By Craig Tansley 26/06/2024

Australia won more than its fair share of islands in the geographical lottery—8,222 to be precise. Despite this earthly blessing, the nation has never offered a genuine private island experience.

Most of the isles ringing this vast land mass are already occupied by resorts, where individuals or companies can book out the entire place for their friends, family or staff. But Pelorus Private Island is different. 

Here there’s no option to share. Meaning no crowded communal pool areas, no boutiques hawking you clothes and no making polite small-talk with strangers around the bar.

It’s been seven years since Morris Escapes’ billionaire executive chairman Chris Morris bought a small island 25 minutes’ helicopter flight time north-east of Townsville, just a few kilometres from his high-end luxury resort, Orpheus Island Lodge. Now, after two years of construction and a total spend of $13 million, he’s opened Pelorus Private Island.

The only access to the island is by helicopter, which drops me on a green lawn 20 m from a single, sprawling residence.

Inside and outside, the focus is on simple uncluttered design.

The shallow, coral-fringed beach just beyond, and the fact there’s no jetty, means most boats can’t land on Pelorus Island—and so guests have complete protection from the outside world.

Which makes it about as different from certain other resorts on perpetually busy Hamilton Island as it gets. The property is built on the south-western edge of the island, and is the only dwelling among over 400 hectares of national park. Though there’s plenty of coconut trees bordering the white sandy bay in front, it’s more an overwhelming sense of the Australian outback that dominates first impressions; a metre-long lace monitor lizard strolls through the bush behind the residence; cicadas whir continuously; white sulphur-crested cockatoos squawk overhead; I can see as many gum trees as tropical frangipanis.

So it does not feel unusual, then, that the residence looks more like an outback-style homestead than a tropical island beach house. It’s almost 1,000 m², with wide open spaces filled up by communal lounges and dining areas where guests eat meals family-style. Beside this extensive shared space, I push through a door to an open kitchen with bar seating for breakfasts, and floor-to-ceiling windows looking out to a horizon pool and the sea beyond.

Five suites extend beyond the central entertainment space. The fifth suite can accommodate any configuration of king, king and single, twin or three single beds. The fourth and fifth suites can interconnect. They’re big—each suite is 76 m²—with private balconies that stare straight across a passage of calm water to the heavily forested peaks of Orpheus Island.

The fringing reef is awash with colour and fish species.

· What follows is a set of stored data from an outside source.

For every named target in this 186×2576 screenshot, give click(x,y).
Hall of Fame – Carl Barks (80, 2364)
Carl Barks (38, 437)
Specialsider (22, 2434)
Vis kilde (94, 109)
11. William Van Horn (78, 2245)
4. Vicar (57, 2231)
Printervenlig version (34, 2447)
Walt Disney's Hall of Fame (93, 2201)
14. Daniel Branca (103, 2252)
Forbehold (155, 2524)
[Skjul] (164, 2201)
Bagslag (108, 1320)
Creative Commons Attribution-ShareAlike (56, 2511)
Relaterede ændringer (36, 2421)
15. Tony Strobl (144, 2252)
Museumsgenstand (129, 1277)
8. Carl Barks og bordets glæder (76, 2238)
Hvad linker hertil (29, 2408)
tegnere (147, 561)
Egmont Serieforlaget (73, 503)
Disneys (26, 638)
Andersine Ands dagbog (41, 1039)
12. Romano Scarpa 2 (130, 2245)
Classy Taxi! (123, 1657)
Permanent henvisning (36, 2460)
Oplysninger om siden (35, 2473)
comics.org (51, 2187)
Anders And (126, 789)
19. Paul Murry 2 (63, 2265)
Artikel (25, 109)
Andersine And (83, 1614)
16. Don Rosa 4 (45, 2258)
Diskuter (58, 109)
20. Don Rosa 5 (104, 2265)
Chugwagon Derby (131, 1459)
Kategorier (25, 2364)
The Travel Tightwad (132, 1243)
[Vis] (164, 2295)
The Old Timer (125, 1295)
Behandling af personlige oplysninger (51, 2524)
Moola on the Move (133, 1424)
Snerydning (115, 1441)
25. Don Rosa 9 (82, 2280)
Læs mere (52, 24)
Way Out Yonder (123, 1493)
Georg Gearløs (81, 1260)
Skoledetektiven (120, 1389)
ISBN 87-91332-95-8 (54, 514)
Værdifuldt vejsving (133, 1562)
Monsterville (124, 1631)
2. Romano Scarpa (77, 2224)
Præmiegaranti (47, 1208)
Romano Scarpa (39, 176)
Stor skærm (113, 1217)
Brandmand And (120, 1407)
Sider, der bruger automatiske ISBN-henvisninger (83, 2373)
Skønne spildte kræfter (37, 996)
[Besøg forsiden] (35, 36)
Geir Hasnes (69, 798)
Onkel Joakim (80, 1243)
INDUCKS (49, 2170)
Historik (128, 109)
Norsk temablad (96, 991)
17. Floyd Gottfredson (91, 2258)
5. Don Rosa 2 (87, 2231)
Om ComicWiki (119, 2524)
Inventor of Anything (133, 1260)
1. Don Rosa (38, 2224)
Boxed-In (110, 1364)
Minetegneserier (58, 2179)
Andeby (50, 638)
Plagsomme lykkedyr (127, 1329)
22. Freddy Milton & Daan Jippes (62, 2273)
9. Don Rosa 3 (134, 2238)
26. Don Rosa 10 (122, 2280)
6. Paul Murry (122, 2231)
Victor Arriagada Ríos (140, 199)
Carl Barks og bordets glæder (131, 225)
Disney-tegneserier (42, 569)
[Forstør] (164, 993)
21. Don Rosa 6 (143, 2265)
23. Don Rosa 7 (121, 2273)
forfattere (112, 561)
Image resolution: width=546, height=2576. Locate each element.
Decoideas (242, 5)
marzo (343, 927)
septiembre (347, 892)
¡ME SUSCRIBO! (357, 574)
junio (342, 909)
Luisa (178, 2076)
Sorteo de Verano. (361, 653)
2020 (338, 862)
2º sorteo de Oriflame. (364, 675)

Natural materials dominate; whitewashed hardwood timber floors, limestone and quartzite. Hardwood timber posts and hand-sanded feature columns make my suite look warm and cosy, almost like a hunting lodge. There’s no numbers on any of the doors, because Morris wanted this private island to feel like a home, not a hotel. It’s the simplicity of its design that stands out most: for an accommodation option starting at $20,000 per night, there’s less obviously luxurious touches than you might expect.

“Our approach to the design was to keep it simple, pristine and uncluttered,” says its Melbourne-based designer David Dubois.

“We wanted to avoid excessive opulence because it just wouldn’t be right in this rugged island setting. We used a reduced, pared-back aesthetic, together with an openness that reflects a modernist pavilion style of architecture.”

Most of all, Dubois wanted to keep guests’ focus less on his design quirks and more on the natural beauty outside. I prefer to keep my blinds open in my suite, so the first thing I see each morning is the calm Coral Sea through floor-to-ceiling windows.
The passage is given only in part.